──────── RECORDS FOR PROCESSING ────────

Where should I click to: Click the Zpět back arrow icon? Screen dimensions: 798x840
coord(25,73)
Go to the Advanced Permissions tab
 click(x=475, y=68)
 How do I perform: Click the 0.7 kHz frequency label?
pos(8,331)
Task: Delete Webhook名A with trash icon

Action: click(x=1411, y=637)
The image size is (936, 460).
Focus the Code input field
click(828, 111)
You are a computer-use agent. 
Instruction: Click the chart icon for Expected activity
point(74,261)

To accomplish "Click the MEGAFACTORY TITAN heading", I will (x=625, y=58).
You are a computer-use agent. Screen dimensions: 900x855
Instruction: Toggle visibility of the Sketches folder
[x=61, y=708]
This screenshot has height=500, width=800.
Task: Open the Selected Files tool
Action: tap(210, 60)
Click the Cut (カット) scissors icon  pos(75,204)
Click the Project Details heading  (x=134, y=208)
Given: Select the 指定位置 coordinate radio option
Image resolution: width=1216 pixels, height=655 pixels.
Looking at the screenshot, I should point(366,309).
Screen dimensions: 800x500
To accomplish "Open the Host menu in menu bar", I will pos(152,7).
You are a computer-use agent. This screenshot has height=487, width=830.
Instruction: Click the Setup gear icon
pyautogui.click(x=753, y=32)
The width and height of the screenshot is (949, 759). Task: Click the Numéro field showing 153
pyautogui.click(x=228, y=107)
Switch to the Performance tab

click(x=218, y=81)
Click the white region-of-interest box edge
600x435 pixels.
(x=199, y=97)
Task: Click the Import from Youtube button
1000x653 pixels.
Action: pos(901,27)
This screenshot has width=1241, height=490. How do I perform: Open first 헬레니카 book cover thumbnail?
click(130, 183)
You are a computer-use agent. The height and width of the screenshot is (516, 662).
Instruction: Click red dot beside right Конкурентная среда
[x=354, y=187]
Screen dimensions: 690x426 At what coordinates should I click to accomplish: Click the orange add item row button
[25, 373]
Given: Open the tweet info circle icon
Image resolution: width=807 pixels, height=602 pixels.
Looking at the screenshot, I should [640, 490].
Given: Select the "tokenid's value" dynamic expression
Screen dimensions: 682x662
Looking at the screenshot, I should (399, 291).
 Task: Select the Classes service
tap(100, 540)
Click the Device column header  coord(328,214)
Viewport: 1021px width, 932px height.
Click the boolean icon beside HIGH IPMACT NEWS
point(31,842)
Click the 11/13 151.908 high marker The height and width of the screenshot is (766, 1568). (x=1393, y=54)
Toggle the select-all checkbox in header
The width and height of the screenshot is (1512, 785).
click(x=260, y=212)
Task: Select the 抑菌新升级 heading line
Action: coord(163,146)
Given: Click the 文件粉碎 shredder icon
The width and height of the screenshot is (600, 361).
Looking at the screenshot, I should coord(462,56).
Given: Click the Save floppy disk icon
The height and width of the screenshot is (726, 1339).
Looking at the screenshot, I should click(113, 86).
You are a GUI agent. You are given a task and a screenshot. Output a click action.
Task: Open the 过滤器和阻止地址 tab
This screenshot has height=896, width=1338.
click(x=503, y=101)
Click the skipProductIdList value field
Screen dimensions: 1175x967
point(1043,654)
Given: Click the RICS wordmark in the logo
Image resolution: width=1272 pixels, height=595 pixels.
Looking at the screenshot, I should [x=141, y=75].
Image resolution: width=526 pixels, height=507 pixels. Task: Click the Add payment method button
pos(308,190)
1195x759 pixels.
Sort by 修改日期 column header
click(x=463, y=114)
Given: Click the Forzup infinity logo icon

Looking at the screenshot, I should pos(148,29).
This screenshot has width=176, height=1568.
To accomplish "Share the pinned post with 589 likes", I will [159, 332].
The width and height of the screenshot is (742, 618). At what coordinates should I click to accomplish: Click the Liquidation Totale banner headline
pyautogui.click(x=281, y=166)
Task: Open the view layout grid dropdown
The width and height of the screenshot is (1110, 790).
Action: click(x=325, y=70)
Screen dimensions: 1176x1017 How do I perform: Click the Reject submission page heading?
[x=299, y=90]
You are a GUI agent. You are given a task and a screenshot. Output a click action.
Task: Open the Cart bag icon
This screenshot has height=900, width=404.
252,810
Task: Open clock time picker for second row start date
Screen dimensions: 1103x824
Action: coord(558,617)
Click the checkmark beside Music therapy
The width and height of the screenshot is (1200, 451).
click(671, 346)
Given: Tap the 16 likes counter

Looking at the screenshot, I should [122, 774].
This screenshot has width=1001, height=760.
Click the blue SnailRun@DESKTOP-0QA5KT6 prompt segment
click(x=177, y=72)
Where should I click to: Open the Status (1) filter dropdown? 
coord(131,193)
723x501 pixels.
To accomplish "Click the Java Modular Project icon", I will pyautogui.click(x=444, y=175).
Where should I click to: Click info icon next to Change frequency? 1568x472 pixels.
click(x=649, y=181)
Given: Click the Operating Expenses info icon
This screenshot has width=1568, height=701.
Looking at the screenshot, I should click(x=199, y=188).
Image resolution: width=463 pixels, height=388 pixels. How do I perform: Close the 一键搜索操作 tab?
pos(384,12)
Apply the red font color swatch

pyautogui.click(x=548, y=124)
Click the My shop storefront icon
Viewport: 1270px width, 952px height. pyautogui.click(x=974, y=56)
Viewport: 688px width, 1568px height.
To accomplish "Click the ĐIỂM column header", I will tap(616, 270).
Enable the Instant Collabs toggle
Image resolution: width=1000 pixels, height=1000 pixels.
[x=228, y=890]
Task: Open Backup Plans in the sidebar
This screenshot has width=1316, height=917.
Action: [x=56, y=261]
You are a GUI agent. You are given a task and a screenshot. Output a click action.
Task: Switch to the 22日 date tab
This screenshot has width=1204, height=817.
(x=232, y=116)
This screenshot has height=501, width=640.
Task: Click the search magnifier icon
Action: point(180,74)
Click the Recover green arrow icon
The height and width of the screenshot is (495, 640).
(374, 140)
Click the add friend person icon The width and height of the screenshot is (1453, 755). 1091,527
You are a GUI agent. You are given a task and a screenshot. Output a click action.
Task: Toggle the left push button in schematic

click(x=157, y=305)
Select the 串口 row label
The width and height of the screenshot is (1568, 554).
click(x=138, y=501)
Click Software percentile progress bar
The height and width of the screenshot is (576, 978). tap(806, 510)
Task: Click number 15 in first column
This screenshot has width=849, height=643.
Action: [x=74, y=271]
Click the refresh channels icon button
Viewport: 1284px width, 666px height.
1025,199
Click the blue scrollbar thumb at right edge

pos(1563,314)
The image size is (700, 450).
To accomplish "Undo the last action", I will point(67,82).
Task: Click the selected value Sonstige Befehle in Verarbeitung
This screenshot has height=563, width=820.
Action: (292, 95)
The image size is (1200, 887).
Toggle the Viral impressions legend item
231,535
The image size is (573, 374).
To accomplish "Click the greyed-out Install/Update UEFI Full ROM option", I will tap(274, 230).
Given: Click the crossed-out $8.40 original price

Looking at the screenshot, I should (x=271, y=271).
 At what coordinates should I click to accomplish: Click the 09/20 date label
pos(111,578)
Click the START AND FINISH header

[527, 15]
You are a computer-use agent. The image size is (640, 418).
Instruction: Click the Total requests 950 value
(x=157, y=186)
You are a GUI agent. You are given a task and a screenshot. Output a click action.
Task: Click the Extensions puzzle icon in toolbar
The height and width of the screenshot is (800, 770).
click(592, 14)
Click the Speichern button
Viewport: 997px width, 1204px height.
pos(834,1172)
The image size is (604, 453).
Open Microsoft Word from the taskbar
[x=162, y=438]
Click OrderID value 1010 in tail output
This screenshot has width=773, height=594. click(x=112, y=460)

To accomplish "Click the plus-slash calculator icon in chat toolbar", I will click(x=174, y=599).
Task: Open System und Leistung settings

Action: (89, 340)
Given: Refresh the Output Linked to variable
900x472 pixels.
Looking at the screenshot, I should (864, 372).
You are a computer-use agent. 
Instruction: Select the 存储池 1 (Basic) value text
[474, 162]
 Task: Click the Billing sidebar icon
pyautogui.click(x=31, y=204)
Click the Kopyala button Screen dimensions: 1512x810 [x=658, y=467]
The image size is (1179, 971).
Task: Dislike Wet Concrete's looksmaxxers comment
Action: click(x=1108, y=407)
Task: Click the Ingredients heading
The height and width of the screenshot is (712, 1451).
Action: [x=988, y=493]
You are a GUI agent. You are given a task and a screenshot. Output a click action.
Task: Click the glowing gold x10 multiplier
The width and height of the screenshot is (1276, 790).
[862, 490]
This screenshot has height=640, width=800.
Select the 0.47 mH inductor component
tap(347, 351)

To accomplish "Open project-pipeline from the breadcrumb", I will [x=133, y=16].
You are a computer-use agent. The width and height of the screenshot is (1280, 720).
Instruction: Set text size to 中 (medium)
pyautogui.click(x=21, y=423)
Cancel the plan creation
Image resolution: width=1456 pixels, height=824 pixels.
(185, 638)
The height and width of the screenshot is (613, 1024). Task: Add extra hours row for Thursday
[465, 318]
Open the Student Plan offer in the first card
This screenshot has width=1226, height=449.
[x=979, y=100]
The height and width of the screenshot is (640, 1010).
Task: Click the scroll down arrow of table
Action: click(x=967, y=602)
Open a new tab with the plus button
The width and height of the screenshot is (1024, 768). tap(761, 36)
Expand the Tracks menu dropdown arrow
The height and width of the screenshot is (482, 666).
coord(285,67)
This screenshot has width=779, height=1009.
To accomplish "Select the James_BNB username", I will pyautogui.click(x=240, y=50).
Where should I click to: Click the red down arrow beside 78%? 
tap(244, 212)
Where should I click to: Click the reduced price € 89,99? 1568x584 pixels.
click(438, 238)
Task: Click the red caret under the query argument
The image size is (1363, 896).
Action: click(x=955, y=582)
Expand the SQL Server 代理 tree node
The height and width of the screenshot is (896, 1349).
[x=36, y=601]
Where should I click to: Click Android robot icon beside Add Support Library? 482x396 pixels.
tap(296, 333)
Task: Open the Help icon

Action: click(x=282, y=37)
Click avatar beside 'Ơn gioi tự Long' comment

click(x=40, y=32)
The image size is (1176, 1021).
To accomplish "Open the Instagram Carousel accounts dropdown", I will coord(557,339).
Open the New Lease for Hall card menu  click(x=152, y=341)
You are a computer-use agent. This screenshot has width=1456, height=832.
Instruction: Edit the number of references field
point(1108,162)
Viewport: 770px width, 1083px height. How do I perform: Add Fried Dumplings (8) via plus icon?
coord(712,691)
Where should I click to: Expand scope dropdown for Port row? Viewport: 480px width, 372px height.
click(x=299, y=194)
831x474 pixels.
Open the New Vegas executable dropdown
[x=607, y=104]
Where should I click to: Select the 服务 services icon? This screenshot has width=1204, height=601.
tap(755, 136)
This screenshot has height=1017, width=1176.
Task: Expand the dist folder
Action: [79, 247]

────────

From the entries above, write out only the lines starting at the line that holds "This screenshot has height=640, width=800." and ending at the line that holds "You are a computer-use agent. The width", keeping both and matching them exactly.

* _YOUR RESPONSE_:
This screenshot has height=640, width=800.
Select the 0.47 mH inductor component
tap(347, 351)

To accomplish "Open project-pipeline from the breadcrumb", I will [x=133, y=16].
You are a computer-use agent. The width and height of the screenshot is (1280, 720).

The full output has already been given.